* _Selection_

======

Erasure Coding for Distributed Systems

Suppose one has \(N\) servers across which to store a file. One extreme is to give each of the \(N\) servers a full copy of the file. Any server can supply a full copy of the file, so even if \(N-1\) servers are destroyed, then the file hasn’t been lost. This provides the best durability and fault tolerance but is the most expensive in terms of storage space used. The other extreme is to carve the data up into \(N\) equal-sized chunks, and give each server one chunk. Reading the file will require reading all \(N\) chunks and reassembling the file. This will provide the best cost efficiency, as each server can contribute to the file read request while using the minimum amount of storage space.

Erasure codes are the way to more generally describe the space of trade-offs between storage efficiency and fault tolerance. One can say "I’d like this file carved into \(N\) chunks, such that it can still be reconstructed with any \(M\) chunks destroyed", and there’s an erasure code with those parameters which will provide the minimum-sized chunks necessary to meet that goal.

The simplest intuition for there being middle points in this tradeoff is to consider a file replicated across three servers such that reading from any two should be able to yield the whole contents. We can divide the file into two pieces, the first half of the file forms the first chunk (\(A\)) and the second half of the file forms the second chunk (\(B\)). We can then produce a third equal-sized chunk (\(C\)) that’s the exclusive or of the first two (\(A \oplus B = C\)). By reading any two of the three chunks, we can reconstruct the whole file:

Chunks Read

Reconstruct Via

\(\{A, B\}\)

\(A :: B\)

\(\{A, C\}\)

======

* _Your objective_
Decide whether each statement below agrees with the erasure coding text above, answering yes or no and quoting the deciding words of the text. (a) Giving every server a full copy of the file uses the most storage space. (b) When the data is split into \(N\) equal-sized chunks, a read needs only one chunk. (c) In the three-server example, the third chunk is the exclusive or of the first two.

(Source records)

======

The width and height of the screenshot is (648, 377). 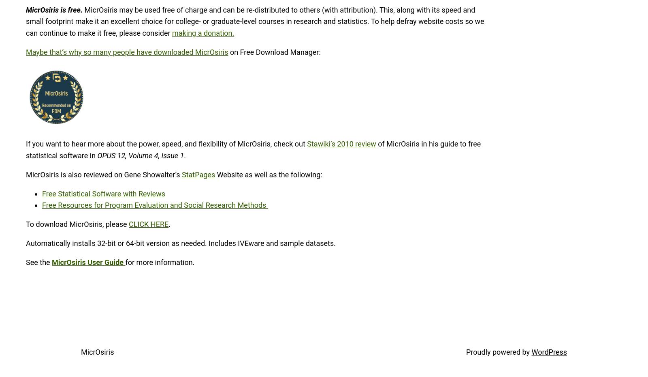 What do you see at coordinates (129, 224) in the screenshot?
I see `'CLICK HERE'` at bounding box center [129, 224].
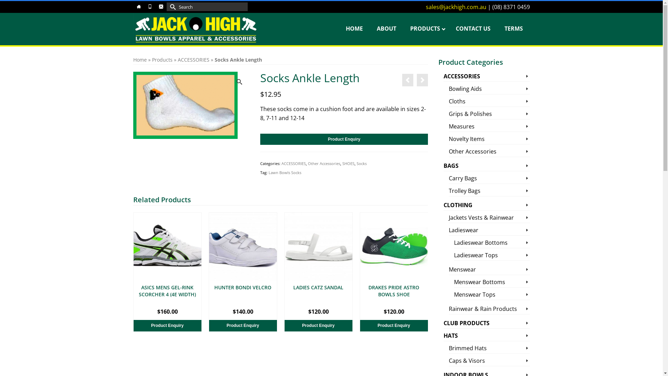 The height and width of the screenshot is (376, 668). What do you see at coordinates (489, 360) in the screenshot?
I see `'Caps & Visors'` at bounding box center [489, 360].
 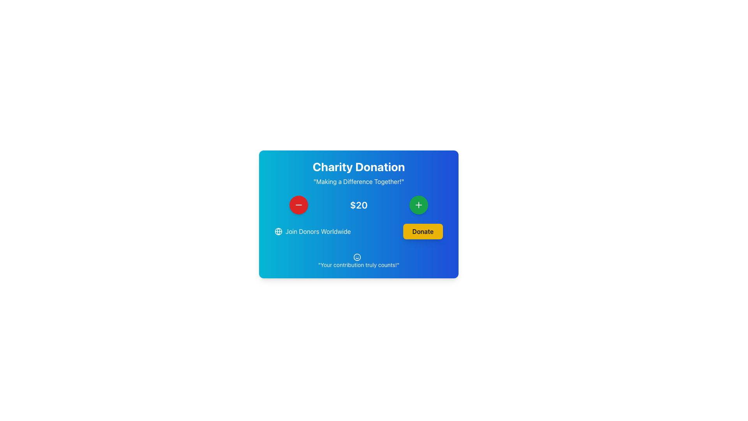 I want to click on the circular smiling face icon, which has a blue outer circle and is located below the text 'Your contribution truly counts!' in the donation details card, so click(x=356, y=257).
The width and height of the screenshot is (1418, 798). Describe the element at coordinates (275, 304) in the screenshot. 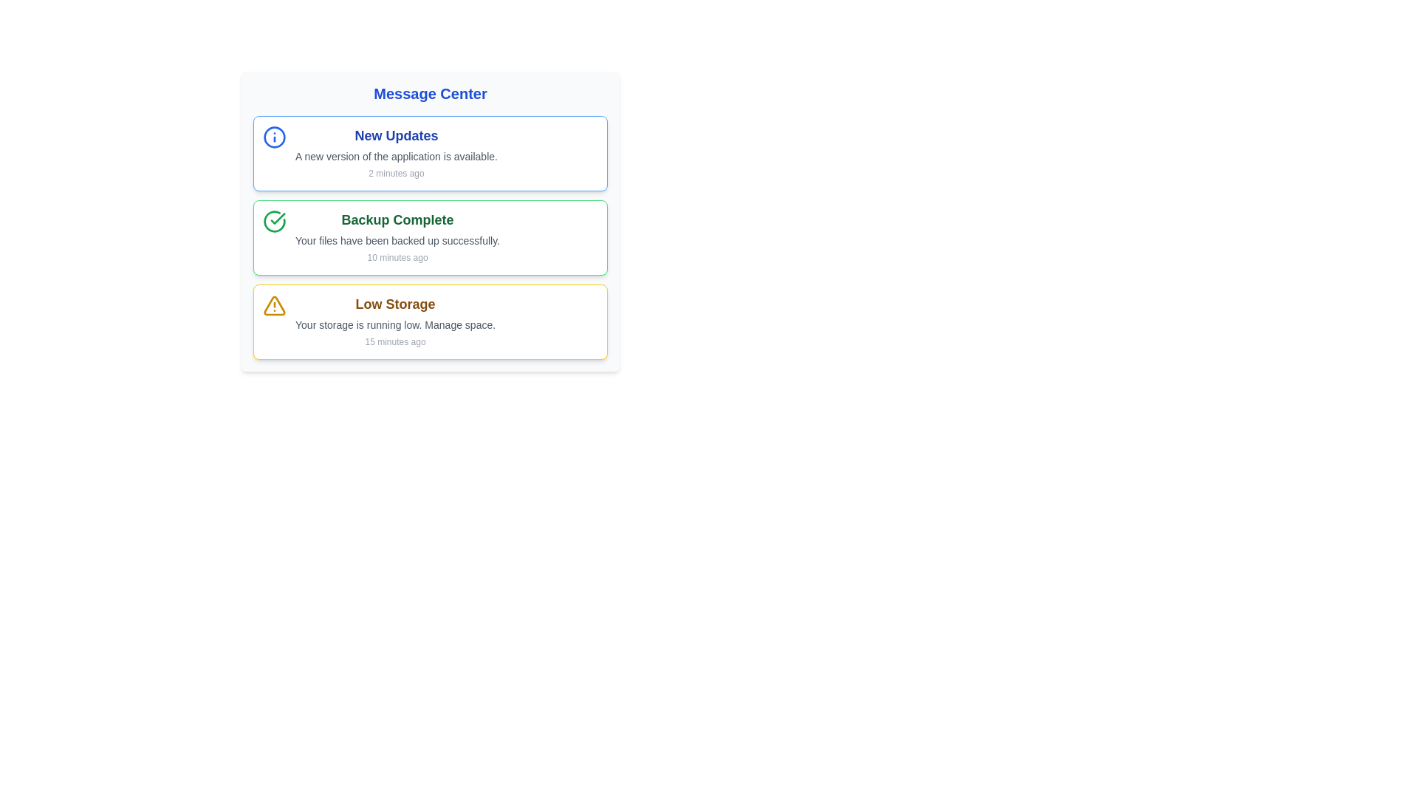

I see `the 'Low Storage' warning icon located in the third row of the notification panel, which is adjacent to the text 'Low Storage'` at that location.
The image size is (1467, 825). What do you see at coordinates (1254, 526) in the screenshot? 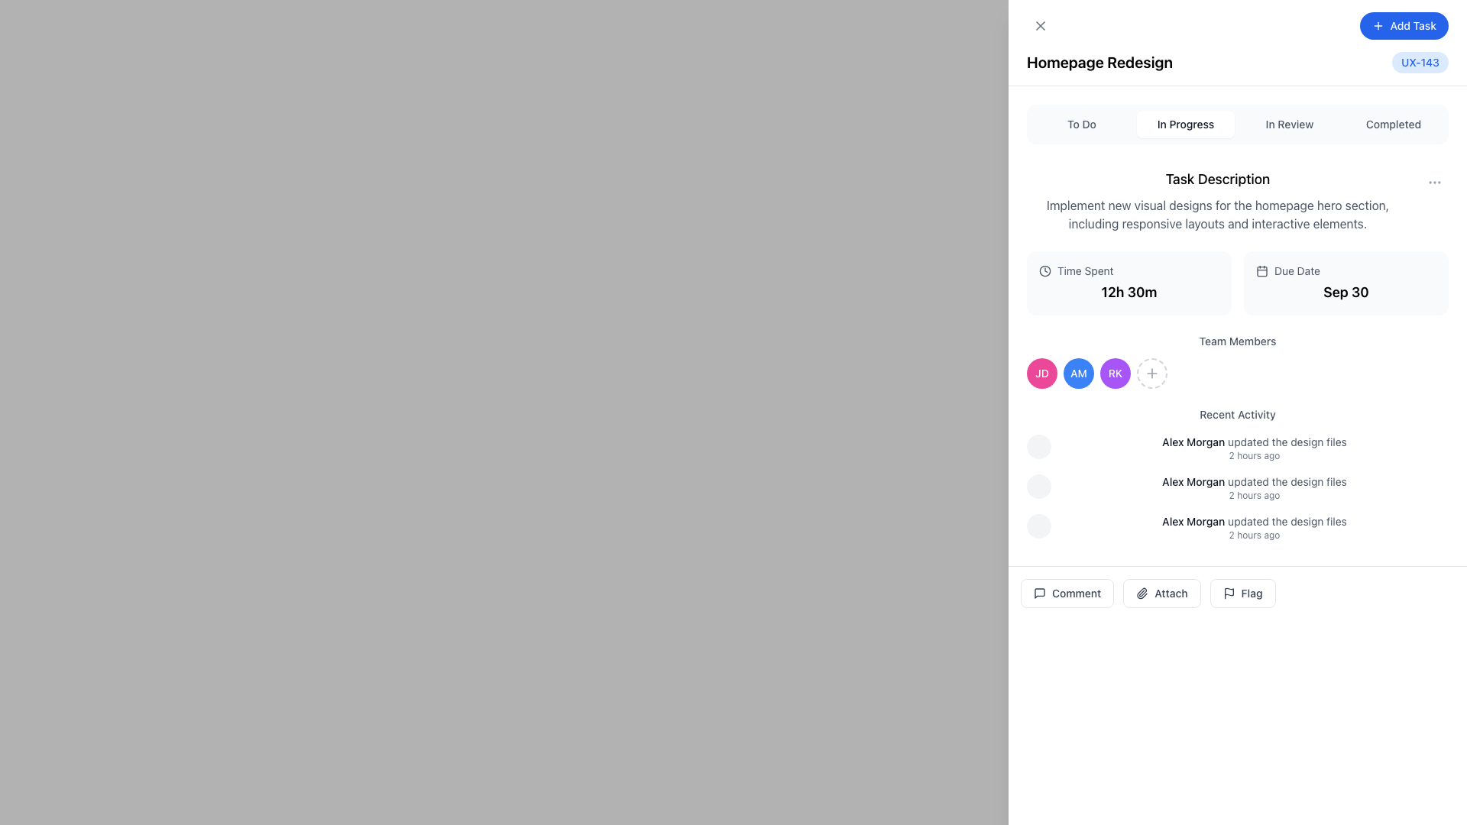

======

* _Finished exercise_
(a) Yes: "is the most expensive in terms of storage space used."
(b) No: "Reading the file will require reading all \(N\) chunks and reassembling the file."
(c) Yes: "that’s the exclusive or of the first two"